## [Instruction]
Please reproduce everything from the start of the items down to and including the line that contains "JOIN NOW is", leaving the pictures out of your answer.

## [Given entries]
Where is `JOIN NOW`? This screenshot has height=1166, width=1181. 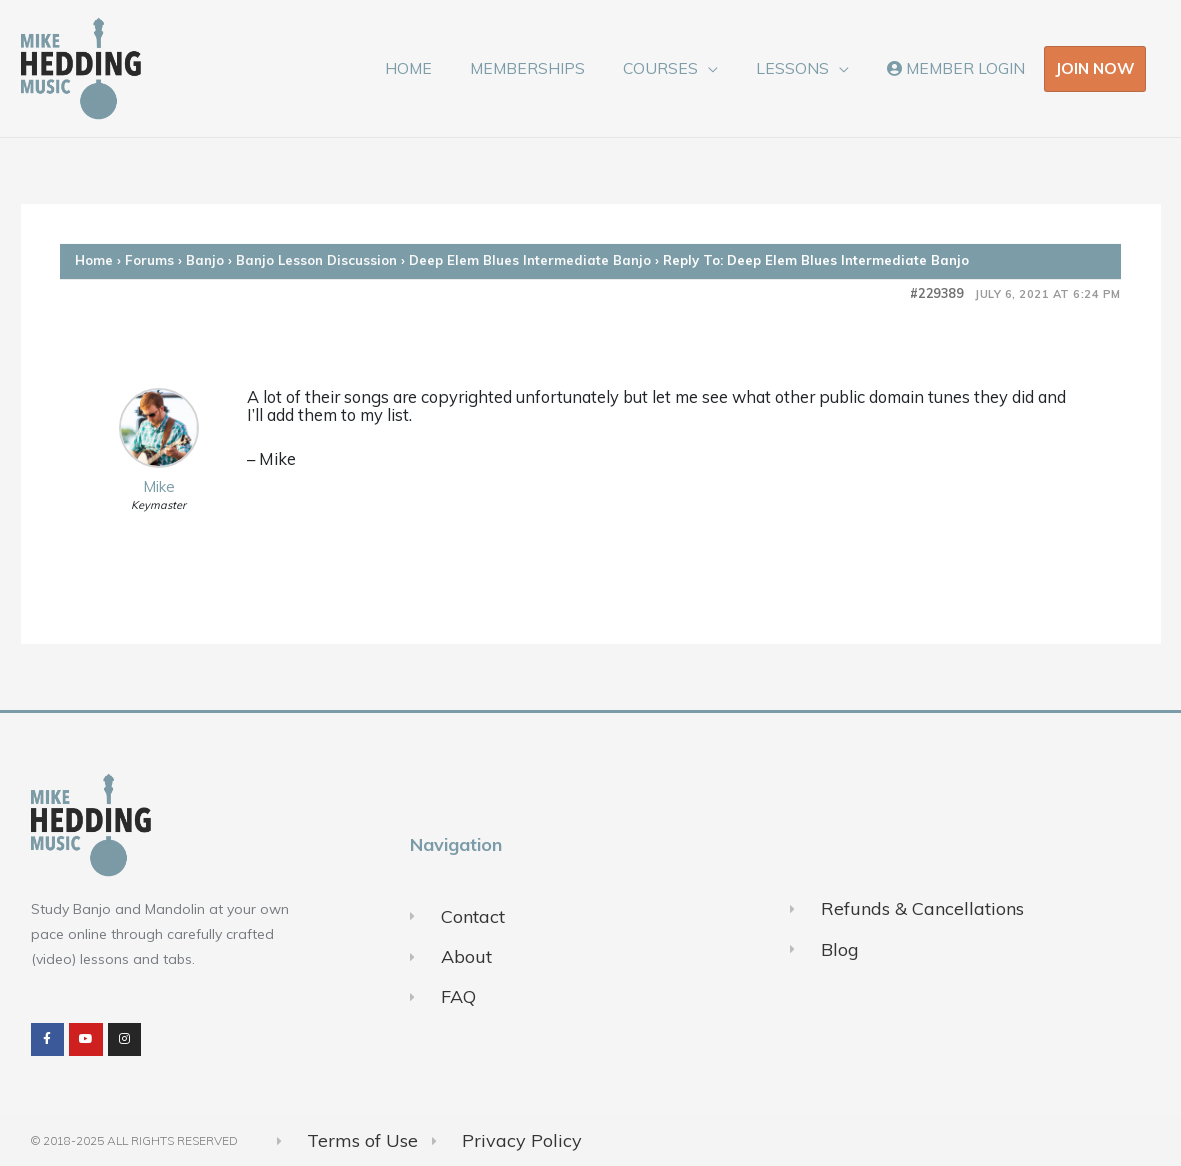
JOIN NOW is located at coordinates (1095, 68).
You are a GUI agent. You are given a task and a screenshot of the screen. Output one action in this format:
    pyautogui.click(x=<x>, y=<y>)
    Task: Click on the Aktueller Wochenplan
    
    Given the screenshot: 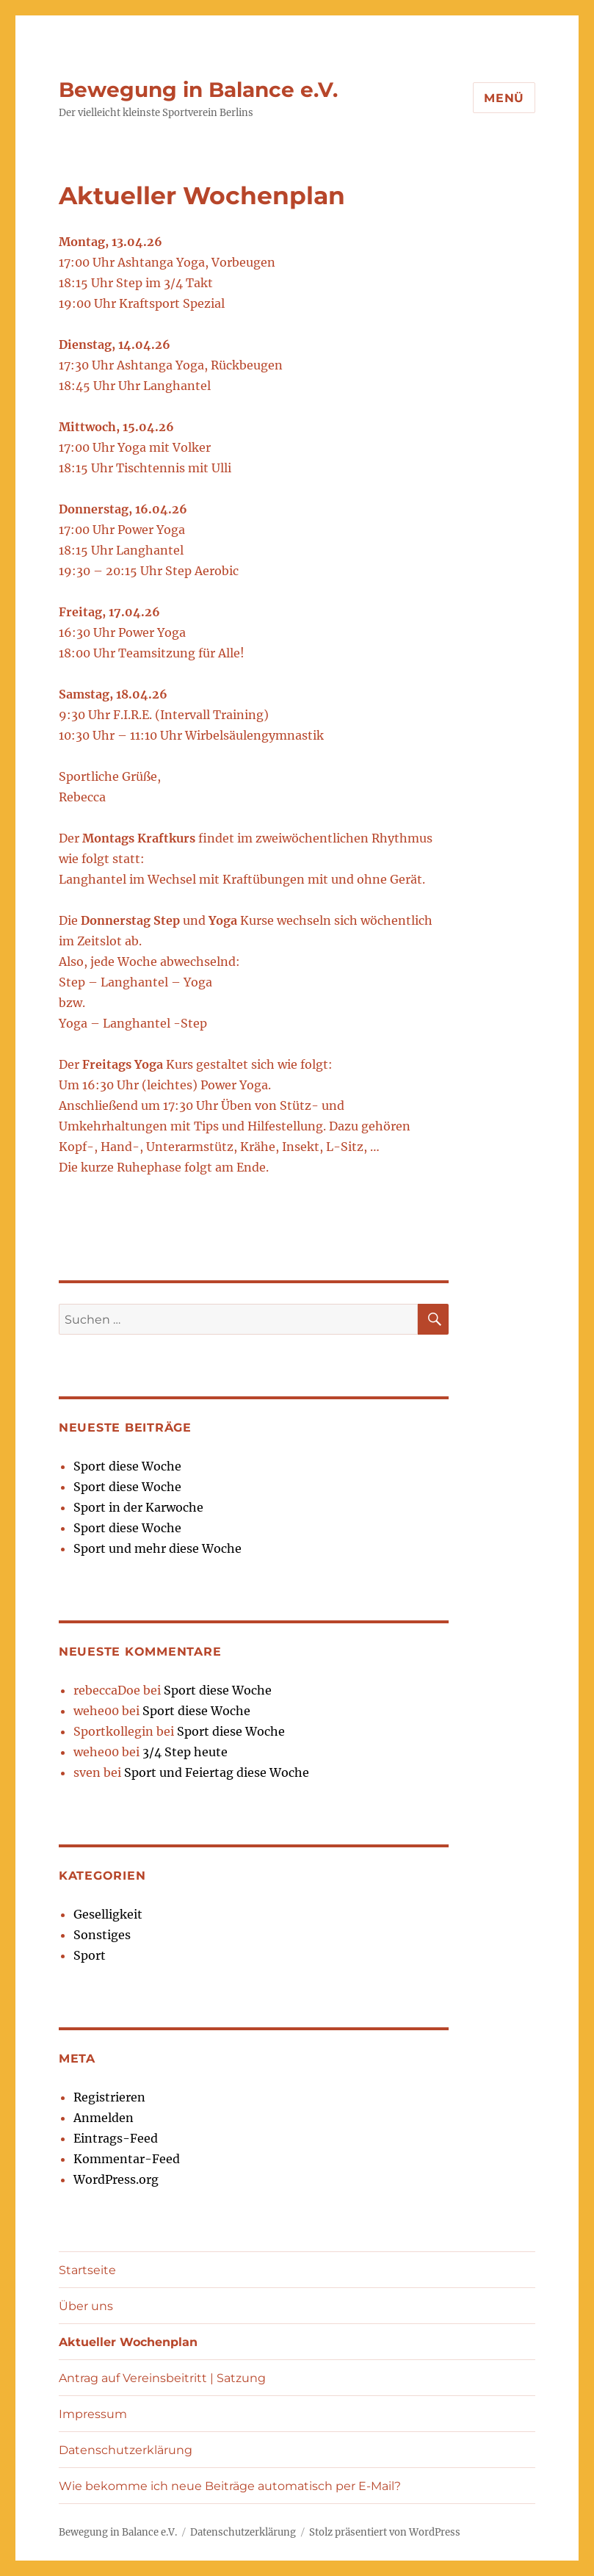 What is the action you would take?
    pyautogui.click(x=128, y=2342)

## [Response]
Where is `JOIN NOW`? This screenshot has height=1166, width=1181. 
JOIN NOW is located at coordinates (1095, 68).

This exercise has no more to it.